Hold one end of the tape measure against one side of your high hip. Wrap it around your back, across both sides, and bring the other end to meet the starting point at the front. Check in the mirror that the tape is parallel to the floor the entire way around. Even a slight dip or twist will give you a false reading. The tape should be snug against your skin but not compressing it. A good test: you should be able to slide one finger underneath the tape, but not two.
Read the number where the free end of the tape overlaps the starting point. If you’re between markings, round up to the nearest eighth of an inch (or half centimeter). Take the measurement two or three times and use the most consistent result.

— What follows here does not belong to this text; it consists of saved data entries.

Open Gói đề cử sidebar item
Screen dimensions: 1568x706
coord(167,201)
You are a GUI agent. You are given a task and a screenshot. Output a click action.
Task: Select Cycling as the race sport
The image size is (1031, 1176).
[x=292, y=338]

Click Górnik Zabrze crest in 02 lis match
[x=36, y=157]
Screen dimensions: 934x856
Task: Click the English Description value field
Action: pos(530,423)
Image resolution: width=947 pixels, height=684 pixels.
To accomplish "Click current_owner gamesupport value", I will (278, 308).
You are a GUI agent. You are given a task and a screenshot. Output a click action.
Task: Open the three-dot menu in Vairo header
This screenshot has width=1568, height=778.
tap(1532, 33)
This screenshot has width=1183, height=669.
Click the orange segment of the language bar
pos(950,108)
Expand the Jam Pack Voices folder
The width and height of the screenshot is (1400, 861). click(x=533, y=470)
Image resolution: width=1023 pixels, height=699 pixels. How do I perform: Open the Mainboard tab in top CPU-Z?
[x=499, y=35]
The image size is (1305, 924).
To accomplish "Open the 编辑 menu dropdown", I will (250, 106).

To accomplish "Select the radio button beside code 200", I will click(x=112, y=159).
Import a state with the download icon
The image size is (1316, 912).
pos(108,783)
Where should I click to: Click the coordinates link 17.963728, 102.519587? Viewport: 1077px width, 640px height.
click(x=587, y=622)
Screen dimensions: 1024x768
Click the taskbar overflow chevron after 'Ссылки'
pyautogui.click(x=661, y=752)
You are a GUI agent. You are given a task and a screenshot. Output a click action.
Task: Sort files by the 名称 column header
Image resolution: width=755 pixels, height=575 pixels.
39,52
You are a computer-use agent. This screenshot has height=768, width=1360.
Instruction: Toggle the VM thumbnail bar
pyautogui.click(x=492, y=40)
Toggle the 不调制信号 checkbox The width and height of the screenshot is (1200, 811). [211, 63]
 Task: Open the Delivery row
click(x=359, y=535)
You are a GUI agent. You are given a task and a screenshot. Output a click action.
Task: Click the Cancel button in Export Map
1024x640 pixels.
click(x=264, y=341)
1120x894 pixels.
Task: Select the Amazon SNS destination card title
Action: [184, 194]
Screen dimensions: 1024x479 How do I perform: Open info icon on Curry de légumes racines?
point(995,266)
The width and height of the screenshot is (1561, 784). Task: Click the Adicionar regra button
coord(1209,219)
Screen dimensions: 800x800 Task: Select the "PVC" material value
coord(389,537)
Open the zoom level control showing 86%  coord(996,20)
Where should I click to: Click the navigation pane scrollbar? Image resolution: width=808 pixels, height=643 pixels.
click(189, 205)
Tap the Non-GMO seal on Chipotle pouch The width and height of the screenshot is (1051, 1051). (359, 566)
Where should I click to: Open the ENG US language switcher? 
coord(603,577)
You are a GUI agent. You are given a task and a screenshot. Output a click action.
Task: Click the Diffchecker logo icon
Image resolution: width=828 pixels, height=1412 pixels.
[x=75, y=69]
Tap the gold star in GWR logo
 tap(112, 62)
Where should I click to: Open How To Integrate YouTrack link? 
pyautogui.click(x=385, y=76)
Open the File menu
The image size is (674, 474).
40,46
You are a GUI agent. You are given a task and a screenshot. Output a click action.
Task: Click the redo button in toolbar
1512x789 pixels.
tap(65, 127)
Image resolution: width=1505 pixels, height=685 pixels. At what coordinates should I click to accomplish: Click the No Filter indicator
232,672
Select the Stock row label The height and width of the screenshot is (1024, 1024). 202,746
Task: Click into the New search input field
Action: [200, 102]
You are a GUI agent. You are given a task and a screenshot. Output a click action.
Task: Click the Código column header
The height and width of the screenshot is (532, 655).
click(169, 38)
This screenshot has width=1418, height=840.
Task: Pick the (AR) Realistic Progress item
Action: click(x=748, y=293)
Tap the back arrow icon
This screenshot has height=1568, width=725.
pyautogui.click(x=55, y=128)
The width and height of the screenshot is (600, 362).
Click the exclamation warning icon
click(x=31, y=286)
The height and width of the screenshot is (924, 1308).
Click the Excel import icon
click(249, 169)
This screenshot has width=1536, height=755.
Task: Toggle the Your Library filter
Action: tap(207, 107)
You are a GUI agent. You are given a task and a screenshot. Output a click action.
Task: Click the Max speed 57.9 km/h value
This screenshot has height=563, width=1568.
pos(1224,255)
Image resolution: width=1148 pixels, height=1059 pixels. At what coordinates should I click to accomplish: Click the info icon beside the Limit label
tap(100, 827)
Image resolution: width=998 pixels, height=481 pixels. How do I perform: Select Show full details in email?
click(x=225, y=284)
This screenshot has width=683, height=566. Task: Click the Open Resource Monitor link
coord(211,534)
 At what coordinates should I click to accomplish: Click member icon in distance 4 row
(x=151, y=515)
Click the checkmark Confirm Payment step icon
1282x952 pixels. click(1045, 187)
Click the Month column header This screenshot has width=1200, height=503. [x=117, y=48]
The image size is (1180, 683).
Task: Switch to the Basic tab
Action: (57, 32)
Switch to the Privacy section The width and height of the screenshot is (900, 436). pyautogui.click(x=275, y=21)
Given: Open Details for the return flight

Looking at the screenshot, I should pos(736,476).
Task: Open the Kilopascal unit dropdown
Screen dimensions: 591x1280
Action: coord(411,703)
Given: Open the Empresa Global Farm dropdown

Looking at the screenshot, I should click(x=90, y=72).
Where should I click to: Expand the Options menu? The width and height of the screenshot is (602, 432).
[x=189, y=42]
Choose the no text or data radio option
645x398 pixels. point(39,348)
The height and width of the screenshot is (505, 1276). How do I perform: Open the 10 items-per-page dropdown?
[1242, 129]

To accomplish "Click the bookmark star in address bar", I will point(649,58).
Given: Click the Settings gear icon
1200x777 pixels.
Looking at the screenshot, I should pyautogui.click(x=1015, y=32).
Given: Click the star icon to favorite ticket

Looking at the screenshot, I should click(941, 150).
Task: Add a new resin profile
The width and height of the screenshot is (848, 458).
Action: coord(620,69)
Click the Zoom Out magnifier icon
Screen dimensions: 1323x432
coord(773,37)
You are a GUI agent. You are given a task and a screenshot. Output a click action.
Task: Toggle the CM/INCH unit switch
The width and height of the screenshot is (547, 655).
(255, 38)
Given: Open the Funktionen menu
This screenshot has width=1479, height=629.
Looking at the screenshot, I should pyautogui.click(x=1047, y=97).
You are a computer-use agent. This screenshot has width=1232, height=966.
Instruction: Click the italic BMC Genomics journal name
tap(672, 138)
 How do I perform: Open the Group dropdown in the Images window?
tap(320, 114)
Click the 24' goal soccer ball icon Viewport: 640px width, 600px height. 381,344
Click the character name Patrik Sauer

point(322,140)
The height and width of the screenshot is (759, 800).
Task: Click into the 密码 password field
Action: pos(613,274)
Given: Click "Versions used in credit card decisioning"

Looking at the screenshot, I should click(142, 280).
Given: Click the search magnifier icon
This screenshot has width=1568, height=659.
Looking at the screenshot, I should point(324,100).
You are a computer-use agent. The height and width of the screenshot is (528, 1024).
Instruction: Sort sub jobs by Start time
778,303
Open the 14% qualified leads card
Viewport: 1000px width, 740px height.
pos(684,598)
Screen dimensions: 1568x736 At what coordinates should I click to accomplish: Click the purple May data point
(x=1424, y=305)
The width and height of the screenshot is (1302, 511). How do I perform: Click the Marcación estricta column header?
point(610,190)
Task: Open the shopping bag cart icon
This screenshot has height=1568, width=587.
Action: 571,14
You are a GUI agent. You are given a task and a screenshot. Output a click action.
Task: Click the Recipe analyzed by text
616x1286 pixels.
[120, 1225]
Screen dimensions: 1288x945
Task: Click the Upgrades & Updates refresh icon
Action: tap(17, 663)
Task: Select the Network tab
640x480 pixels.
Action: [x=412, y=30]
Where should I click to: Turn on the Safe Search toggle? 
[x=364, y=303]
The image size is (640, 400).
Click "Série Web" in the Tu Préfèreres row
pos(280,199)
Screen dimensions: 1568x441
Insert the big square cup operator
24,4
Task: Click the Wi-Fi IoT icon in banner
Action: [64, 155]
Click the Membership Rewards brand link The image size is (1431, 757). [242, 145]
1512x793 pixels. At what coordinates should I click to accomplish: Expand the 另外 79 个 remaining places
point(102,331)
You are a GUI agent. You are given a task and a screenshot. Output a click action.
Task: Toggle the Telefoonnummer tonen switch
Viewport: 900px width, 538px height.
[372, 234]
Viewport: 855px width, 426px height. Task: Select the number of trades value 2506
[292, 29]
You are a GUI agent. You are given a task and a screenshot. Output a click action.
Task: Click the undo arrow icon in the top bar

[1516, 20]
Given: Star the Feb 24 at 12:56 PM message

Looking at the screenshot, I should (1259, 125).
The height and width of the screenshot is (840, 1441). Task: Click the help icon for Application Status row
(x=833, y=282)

High Hip vs. Full Hip: Why Both Matter
The high hip measurement captures the circumference at the top of your hip curve. The full hip captures the widest point below that. Garments that are meant to skim the body between the waist and the widest hip, like pencil skirts, high-waisted trousers, and longer corsets, rely on the high hip measurement to fit smoothly through that transition zone. If a pattern only uses your full hip, the fabric between your waist and widest point may gap, pull, or hang unevenly.
The full hip measurement, on the other hand, is what keeps skirt hems level and ensures fitted dresses don’t ride up over a pronounced stomach or backside. For most sewing patterns, you’ll eventually need both numbers. Some commercial patterns list only the full hip, but independent pattern makers and custom tailoring almost always ask for the high hip as well.
Common Mistakes That Skew the Number
Measuring in the wrong spot is the most frequent error. If you go too low, you’re capturing part of the full hip. If you go too high, you’re measuring the waist. Spend a moment feeling for that bony ridge on your pelvis and position the tape there before wrapping.
Tape tension is the second biggest issue. Pulling too tight compresses soft tissue and gives you a number that’s too small, which means garments will be uncomfortably snug. Letting the tape hang loose gives you a number that’s too large, resulting in excess fabric. The one-finger rule keeps you in the right range consistently.
Posture drift catches people off guard. Shifting your weight to one foot, leaning slightly forward, or tensing your core all change the measurement. Stand evenly on both feet, relax your abdomen, and breathe normally. If you notice yourself holding your breath, exhale and start over.
Clothing bulk is an easy one to overlook. Jeans, leggings with thick waistbands, or even a tucked-in shirt can add a quarter inch or more. Measure over bare skin or thin, close-fitting underwear only.
High Hip in Health Measurements
If you’ve come across the high hip in a health or fitness context, it’s worth knowing that clinical waist-to-hip ratios use slightly different landmarks. The National Cancer Institute recommends measuring waist circumference at the iliac crest (which aligns closely with the high hip) and hip circumference at the trochanters, the bony bumps near the top of your thigh bones. So the “hip” number in a health ratio is the full hip, not the high hip. The high hip zone overlaps more with clinical waist measurements than with clinical hip measurements, which can be confusing if you’re comparing sewing numbers to health screening numbers.
Recording and Using Your Measurement
Write down your high hip alongside your waist, full hip, and the distance between your waist and high hip (measure straight down your side from one to the other). That vertical distance helps pattern makers and tailors position design lines correctly on your body. Remeasure every few months or whenever your weight changes noticeably, since the high hip area can fluctuate with changes in body composition. Store your measurements in the same units (inches or centimeters) you’ll use for your patterns to avoid conversion errors.